- Decades:: 2000s; 2010s; 2020s;
- See also:: Other events of 2023; Timeline of Senegalese history;

= 2023 in Senegal =

Events in the year 2023 in Senegal.

== Incumbents ==
- President: Macky Sall (since 2012)
- Prime Minister: Amadou Ba (since 2022)

== Events ==
- Ongoing – COVID-19 pandemic in Senegal; 2023 Senegalese protests

=== January ===
- 8 January – Kaffrine bus crash: Two buses collide near Gniby in the Kaffrine Region, killing 40 and injuring 101. The government declares three days of mourning and introduces road safety measures.
- 16 January – Nineteen people are killed and 24 others injured by a bus–truck collision in Sakal Arrondissement.

=== March ===
- 11 March – 2023 U-20 Africa Cup of Nations final: Senegal win the 2023 U-20 Africa Cup of Nations, beating The Gambia 2–0 in Cairo to claim their first title.
- 15 March – Police fire tear gas at opposition MP Guy Marius Sagna in Dakar while he tries to visit Ousmane Sonko.

=== May ===
- 10 May – One person is killed and 30 others injured during protests against repression across Senegal.
- 12 May – An opposition-led rally organized by the F24 civil society platform takes place in Dakar, called by Ousmane Sonko to protest President Macky Sall potentially seeking a third term and to demonstrate against alleged political manipulation of the justice system.
- 16 May – The journalist Ndèye Maty Niang is arrested in Dakar over social media posts criticizing the authorities.
- 31 May – Protests erupt in Dakar after opposition leader Ousmane Sonko is sentenced to two years in prison for corrupting youth.
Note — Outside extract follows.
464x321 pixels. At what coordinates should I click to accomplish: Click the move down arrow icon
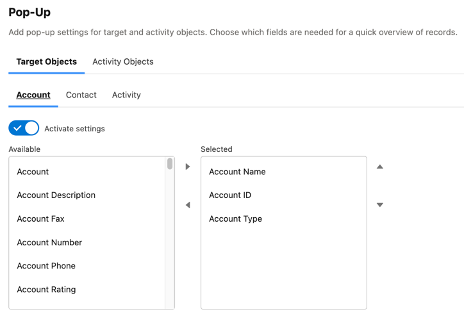pos(380,205)
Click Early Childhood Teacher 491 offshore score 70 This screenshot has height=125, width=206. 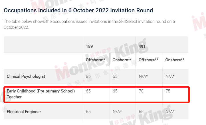pyautogui.click(x=141, y=91)
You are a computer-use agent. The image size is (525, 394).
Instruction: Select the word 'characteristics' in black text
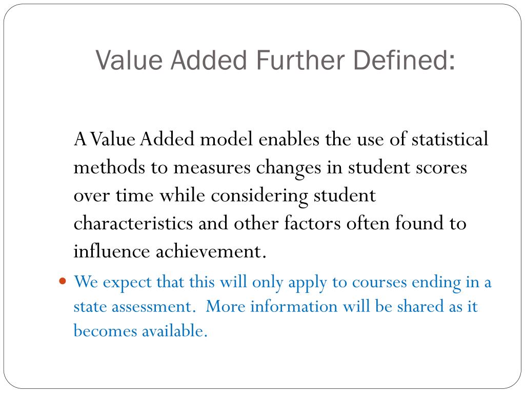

Demonstrators build barricades, burn tires, block roads, and clash with police.

=== June ===
- 1-4 June – Clashes between protesters and security forces across Senegal result in multiple deaths and hundreds of arrests. The army is deployed, journalists are intimidated, and internet access is restricted, drawing international condemnation.
- 5 June – The Quranic teacher Serigne Khadim Mbacké is arrested after being on the run.
- 9 June – Walf TV is suspended for one month over its coverage of opposition demonstrations.

=== July ===
- 29 July – The journalist Pape Alé Niang is arrested for his Facebook comments on Sonko’s arrest; later released after 10-day hunger strike.
- 31 July – Senegal's Interior Minister announces the dissolution of opposition party Pastef, led by Ousmane Sonko, citing incitement to violence during the June protests.

=== August ===
- 15 August – Police arrest 10 men in Dakar over alleged same-sex sexual activity. The men are reportedly beaten and extorted.
- 16 August – At least 63 people are dead and 38 more are rescued after a boat from Senegal was found floating off the coast of Cape Verde.

=== October ===
- 3-5 October – SIM Senegal 2023, a major mining conference on diversifying Senegal’s mineral resources, is held in Dakar.
- 27 October – Security forces arrest PASTEF leader Amadou Ba after he makes a television appearance.
- 28 October – In Kaolack, a mob exhume and burn the body of a man suspected of being gay, an act that sparks widespread outrage and leads to an official investigation by Senegalese authorities.